[What the task asks]
Compute how many lines below contain the word "icon" and respond with that number only.

Task input Block Start

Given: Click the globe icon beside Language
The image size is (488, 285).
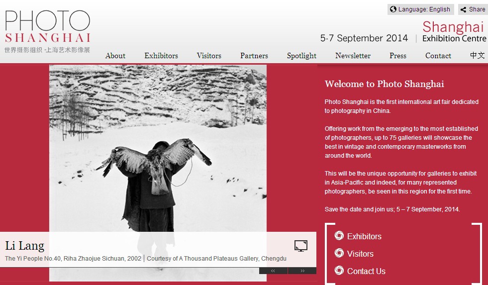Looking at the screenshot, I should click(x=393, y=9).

Task input Block End
Task input Block Start

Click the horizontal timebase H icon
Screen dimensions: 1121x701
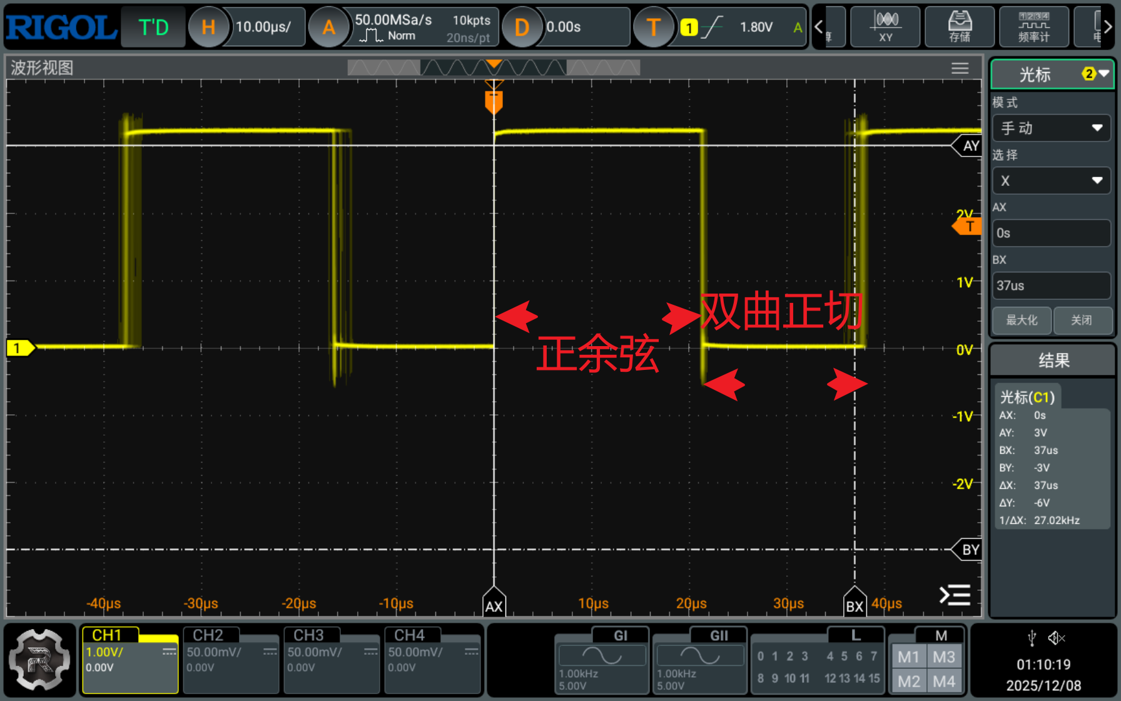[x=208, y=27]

Task input Block End

[Output below]
2